I.e. the second argument is not replaced by the PoisonValue vector.

ABataev updated this revision to Diff 363210.Jul 30 2021, 2:57 PM

Rebase, fixes and improvements.

vporpo added a subscriber: vporpo.Nov 11 2021, 8:01 PM
RKSimon added inline comments.May 1 2022, 8:44 AM
llvm/lib/Transforms/Vectorize/SLPVectorizer.cpp
2249

add newline between member variables

3010

Please can you move the canVectorizeLoads code as a NFC pre-commit so that the patch becomes smaller?

Herald added a project: Restricted Project. · View Herald TranscriptMay 1 2022, 8:44 AM

rebase?

Working on it

dtemirbulatov added a comment.EditedSep 5 2022, 2:09 PM

@ABataev, I accidently hit the error while reviewing your patch.

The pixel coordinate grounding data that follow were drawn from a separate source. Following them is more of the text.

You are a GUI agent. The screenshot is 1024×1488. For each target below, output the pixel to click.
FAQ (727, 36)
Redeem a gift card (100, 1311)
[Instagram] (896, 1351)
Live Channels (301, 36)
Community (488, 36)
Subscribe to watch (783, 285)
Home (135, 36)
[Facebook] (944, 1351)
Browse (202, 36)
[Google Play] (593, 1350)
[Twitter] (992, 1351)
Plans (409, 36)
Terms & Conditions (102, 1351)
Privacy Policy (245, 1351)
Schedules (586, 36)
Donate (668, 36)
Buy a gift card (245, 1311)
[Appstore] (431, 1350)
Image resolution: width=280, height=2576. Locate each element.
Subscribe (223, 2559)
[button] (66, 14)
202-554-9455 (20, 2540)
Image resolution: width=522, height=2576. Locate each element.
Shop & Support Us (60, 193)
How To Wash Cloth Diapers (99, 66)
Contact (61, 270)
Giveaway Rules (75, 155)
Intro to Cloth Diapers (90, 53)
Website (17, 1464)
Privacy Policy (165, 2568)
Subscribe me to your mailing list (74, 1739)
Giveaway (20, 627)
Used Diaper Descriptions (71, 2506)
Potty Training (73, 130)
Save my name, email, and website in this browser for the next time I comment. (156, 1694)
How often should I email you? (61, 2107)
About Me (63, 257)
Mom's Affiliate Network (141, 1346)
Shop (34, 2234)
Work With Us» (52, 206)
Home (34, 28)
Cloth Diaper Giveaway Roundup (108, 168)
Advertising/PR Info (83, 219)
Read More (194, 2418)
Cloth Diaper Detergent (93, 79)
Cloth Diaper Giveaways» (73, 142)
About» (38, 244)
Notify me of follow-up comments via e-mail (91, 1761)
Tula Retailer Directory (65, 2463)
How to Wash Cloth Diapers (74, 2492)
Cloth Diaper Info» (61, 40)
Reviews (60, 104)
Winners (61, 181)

I have tried 2819126d0c4f42573464ad5b64a2829e6c1f3c22 since I have merge error with the main branch.
Here is the reproducer:

target datalayout = "e-m:e-p270:32:32-p271:32:32-p272:64:64-i64:64-f80:128-n8:16:32:64-S128"
target triple = "x86_64-unknown-linux-gnu"

define void @dfct(ptr %t) #0 {
entry:
  br label %vector.memcheck

vector.memcheck:                                  ; preds = %entry
  %bound0595 = icmp ult ptr null, null
  %bound1596 = icmp ult ptr null, %t
  %found.conflict597 = and i1 %bound0595, %bound1596
  %bound0599 = icmp ult ptr null, null
  %bound1600 = icmp ult ptr null, null
  %found.conflict601 = and i1 %bound0599, %bound1600
  %conflict.rdx602 = or i1 %found.conflict597, %found.conflict601
  %bound0603 = icmp ult ptr null, %t
  %bound1604 = icmp ult ptr null, %t
  %found.conflict605 = and i1 %bound0603, %bound1604
  %conflict.rdx606 = or i1 %conflict.rdx602, %found.conflict605
  %bound0607 = icmp ult ptr null, null
  %bound1608 = icmp ult ptr null, null
  %found.conflict609 = and i1 %bound0607, %bound1608
  %conflict.rdx610 = or i1 %conflict.rdx606, %found.conflict609
  br i1 %conflict.rdx610, label %for.body.preheader701, label %vector.ph

vector.ph:                                        ; preds = %vector.memcheck
  ret void

for.body.preheader701:                            ; preds = %vector.memcheck
  ret void
}

attributes #0 = { "target-features"="+avx,+avx2,+crc32,+cx8,+fxsr,+mmx,+popcnt,+sse,+sse2,+sse3,+sse4.1,+sse4.2,+ssse3,+x87,+xsave" }

it says "Instruction does not dominate all uses!"